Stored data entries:
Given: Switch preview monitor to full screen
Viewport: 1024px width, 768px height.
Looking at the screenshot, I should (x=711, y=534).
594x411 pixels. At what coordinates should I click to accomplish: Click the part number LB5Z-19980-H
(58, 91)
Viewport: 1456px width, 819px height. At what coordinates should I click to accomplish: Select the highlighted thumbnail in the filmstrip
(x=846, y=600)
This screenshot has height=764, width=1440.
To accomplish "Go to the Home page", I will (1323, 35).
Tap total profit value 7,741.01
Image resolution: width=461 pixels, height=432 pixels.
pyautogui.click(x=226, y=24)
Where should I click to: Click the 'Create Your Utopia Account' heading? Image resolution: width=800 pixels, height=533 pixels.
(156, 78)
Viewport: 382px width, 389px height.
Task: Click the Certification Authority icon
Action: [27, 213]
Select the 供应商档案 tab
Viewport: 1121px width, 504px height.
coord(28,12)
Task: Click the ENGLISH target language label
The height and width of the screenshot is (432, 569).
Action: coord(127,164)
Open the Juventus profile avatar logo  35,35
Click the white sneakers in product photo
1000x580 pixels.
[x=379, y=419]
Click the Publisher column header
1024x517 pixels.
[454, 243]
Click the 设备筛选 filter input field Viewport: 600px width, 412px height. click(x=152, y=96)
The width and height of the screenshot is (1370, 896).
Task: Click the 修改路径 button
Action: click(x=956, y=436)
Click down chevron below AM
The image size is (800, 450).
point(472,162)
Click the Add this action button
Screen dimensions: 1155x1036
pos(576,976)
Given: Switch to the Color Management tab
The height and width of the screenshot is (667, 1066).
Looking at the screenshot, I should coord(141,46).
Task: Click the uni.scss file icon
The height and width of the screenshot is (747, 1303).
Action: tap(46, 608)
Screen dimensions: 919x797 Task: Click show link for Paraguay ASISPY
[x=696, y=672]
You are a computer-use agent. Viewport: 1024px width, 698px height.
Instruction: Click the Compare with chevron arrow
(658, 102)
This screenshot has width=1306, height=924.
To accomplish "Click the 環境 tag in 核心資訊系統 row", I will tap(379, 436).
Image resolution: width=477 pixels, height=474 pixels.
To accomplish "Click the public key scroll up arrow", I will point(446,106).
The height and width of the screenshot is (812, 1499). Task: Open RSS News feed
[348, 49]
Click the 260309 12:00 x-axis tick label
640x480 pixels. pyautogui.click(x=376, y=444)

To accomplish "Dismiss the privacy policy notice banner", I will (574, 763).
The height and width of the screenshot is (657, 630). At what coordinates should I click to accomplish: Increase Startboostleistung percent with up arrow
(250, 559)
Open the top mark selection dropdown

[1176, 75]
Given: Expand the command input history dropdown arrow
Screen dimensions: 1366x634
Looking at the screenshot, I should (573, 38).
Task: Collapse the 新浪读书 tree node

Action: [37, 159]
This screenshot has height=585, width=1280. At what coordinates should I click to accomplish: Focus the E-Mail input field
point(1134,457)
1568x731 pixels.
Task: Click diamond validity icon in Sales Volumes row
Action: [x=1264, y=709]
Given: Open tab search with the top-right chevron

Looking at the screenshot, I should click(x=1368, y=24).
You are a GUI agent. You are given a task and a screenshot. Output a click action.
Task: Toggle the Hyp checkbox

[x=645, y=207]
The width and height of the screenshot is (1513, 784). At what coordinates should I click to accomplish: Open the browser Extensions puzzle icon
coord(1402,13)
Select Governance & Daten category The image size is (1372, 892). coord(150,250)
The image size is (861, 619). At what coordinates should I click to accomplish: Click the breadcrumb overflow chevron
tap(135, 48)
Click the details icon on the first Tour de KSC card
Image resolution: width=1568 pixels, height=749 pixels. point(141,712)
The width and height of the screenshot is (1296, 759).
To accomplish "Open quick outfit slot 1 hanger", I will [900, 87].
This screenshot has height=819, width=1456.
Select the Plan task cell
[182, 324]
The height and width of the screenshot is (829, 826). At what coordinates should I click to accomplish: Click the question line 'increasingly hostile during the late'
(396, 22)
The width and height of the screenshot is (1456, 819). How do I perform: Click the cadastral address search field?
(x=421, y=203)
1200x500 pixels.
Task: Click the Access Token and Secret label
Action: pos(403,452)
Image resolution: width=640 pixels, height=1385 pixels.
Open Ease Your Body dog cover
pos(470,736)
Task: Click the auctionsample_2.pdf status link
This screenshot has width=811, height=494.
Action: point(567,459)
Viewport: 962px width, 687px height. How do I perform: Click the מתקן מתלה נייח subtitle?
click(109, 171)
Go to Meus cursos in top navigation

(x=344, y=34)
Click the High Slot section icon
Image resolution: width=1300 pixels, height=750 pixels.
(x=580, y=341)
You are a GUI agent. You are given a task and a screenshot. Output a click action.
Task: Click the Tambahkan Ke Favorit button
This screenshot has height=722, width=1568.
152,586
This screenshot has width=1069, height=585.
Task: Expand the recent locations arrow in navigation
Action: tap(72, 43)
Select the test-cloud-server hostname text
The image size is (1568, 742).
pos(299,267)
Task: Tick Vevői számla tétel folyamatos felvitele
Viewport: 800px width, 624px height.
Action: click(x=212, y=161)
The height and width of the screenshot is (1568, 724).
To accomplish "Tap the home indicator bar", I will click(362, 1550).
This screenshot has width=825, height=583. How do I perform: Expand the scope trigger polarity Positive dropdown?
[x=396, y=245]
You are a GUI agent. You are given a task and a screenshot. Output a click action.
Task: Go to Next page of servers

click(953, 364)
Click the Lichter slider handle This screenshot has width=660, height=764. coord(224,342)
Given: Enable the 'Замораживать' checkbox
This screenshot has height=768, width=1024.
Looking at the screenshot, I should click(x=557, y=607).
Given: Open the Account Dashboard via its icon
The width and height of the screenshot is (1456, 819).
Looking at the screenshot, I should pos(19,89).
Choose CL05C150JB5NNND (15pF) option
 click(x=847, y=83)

— What the exercise asks —
Please return every one of these lines verbatim, from the first through the last.

— Completed exercise —
Given: Switch preview monitor to full screen
Viewport: 1024px width, 768px height.
Looking at the screenshot, I should (x=711, y=534).
594x411 pixels. At what coordinates should I click to accomplish: Click the part number LB5Z-19980-H
(58, 91)
Viewport: 1456px width, 819px height. At what coordinates should I click to accomplish: Select the highlighted thumbnail in the filmstrip
(x=846, y=600)
This screenshot has height=764, width=1440.
To accomplish "Go to the Home page", I will (1323, 35).
Tap total profit value 7,741.01
Image resolution: width=461 pixels, height=432 pixels.
pyautogui.click(x=226, y=24)
Where should I click to: Click the 'Create Your Utopia Account' heading? Image resolution: width=800 pixels, height=533 pixels.
(156, 78)
Viewport: 382px width, 389px height.
Task: Click the Certification Authority icon
Action: [27, 213]
Select the 供应商档案 tab
Viewport: 1121px width, 504px height.
coord(28,12)
Task: Click the ENGLISH target language label
The height and width of the screenshot is (432, 569).
Action: coord(127,164)
Open the Juventus profile avatar logo  35,35
Click the white sneakers in product photo
1000x580 pixels.
[x=379, y=419]
Click the Publisher column header
1024x517 pixels.
[454, 243]
Click the 设备筛选 filter input field Viewport: 600px width, 412px height. click(x=152, y=96)
The width and height of the screenshot is (1370, 896).
Task: Click the 修改路径 button
Action: click(x=956, y=436)
Click down chevron below AM
The image size is (800, 450).
point(472,162)
Click the Add this action button
Screen dimensions: 1155x1036
pos(576,976)
Given: Switch to the Color Management tab
The height and width of the screenshot is (667, 1066).
Looking at the screenshot, I should coord(141,46).
Task: Click the uni.scss file icon
The height and width of the screenshot is (747, 1303).
Action: tap(46, 608)
Screen dimensions: 919x797 Task: Click show link for Paraguay ASISPY
[x=696, y=672]
You are a computer-use agent. Viewport: 1024px width, 698px height.
Instruction: Click the Compare with chevron arrow
(658, 102)
This screenshot has width=1306, height=924.
To accomplish "Click the 環境 tag in 核心資訊系統 row", I will tap(379, 436).
Image resolution: width=477 pixels, height=474 pixels.
To accomplish "Click the public key scroll up arrow", I will point(446,106).
The height and width of the screenshot is (812, 1499). Task: Open RSS News feed
[348, 49]
Click the 260309 12:00 x-axis tick label
640x480 pixels. pyautogui.click(x=376, y=444)

To accomplish "Dismiss the privacy policy notice banner", I will (574, 763).
The height and width of the screenshot is (657, 630). At what coordinates should I click to accomplish: Increase Startboostleistung percent with up arrow
(250, 559)
Open the top mark selection dropdown

[1176, 75]
Given: Expand the command input history dropdown arrow
Screen dimensions: 1366x634
Looking at the screenshot, I should (573, 38).
Task: Collapse the 新浪读书 tree node

Action: [37, 159]
This screenshot has height=585, width=1280. At what coordinates should I click to accomplish: Focus the E-Mail input field
point(1134,457)
1568x731 pixels.
Task: Click diamond validity icon in Sales Volumes row
Action: [x=1264, y=709]
Given: Open tab search with the top-right chevron

Looking at the screenshot, I should click(x=1368, y=24).
You are a GUI agent. You are given a task and a screenshot. Output a click action.
Task: Toggle the Hyp checkbox

[x=645, y=207]
The width and height of the screenshot is (1513, 784). At what coordinates should I click to accomplish: Open the browser Extensions puzzle icon
coord(1402,13)
Select Governance & Daten category The image size is (1372, 892). coord(150,250)
The image size is (861, 619). At what coordinates should I click to accomplish: Click the breadcrumb overflow chevron
tap(135, 48)
Click the details icon on the first Tour de KSC card
Image resolution: width=1568 pixels, height=749 pixels. point(141,712)
The width and height of the screenshot is (1296, 759).
To accomplish "Open quick outfit slot 1 hanger", I will [900, 87].
This screenshot has height=819, width=1456.
Select the Plan task cell
[182, 324]
The height and width of the screenshot is (829, 826). At what coordinates should I click to accomplish: Click the question line 'increasingly hostile during the late'
(396, 22)
The width and height of the screenshot is (1456, 819). How do I perform: Click the cadastral address search field?
(x=421, y=203)
1200x500 pixels.
Task: Click the Access Token and Secret label
Action: pos(403,452)
Image resolution: width=640 pixels, height=1385 pixels.
Open Ease Your Body dog cover
pos(470,736)
Task: Click the auctionsample_2.pdf status link
This screenshot has width=811, height=494.
Action: point(567,459)
Viewport: 962px width, 687px height. How do I perform: Click the מתקן מתלה נייח subtitle?
click(109, 171)
Go to Meus cursos in top navigation

(x=344, y=34)
Click the High Slot section icon
Image resolution: width=1300 pixels, height=750 pixels.
(x=580, y=341)
You are a GUI agent. You are given a task and a screenshot. Output a click action.
Task: Click the Tambahkan Ke Favorit button
This screenshot has height=722, width=1568.
152,586
This screenshot has width=1069, height=585.
Task: Expand the recent locations arrow in navigation
Action: tap(72, 43)
Select the test-cloud-server hostname text
The image size is (1568, 742).
pos(299,267)
Task: Tick Vevői számla tétel folyamatos felvitele
Viewport: 800px width, 624px height.
Action: click(x=212, y=161)
The height and width of the screenshot is (1568, 724).
To accomplish "Tap the home indicator bar", I will click(362, 1550).
This screenshot has width=825, height=583. How do I perform: Expand the scope trigger polarity Positive dropdown?
[x=396, y=245]
You are a GUI agent. You are given a task and a screenshot. Output a click action.
Task: Go to Next page of servers

click(953, 364)
Click the Lichter slider handle This screenshot has width=660, height=764. coord(224,342)
Given: Enable the 'Замораживать' checkbox
This screenshot has height=768, width=1024.
Looking at the screenshot, I should click(x=557, y=607).
Given: Open the Account Dashboard via its icon
The width and height of the screenshot is (1456, 819).
Looking at the screenshot, I should pos(19,89).
Choose CL05C150JB5NNND (15pF) option
 click(x=847, y=83)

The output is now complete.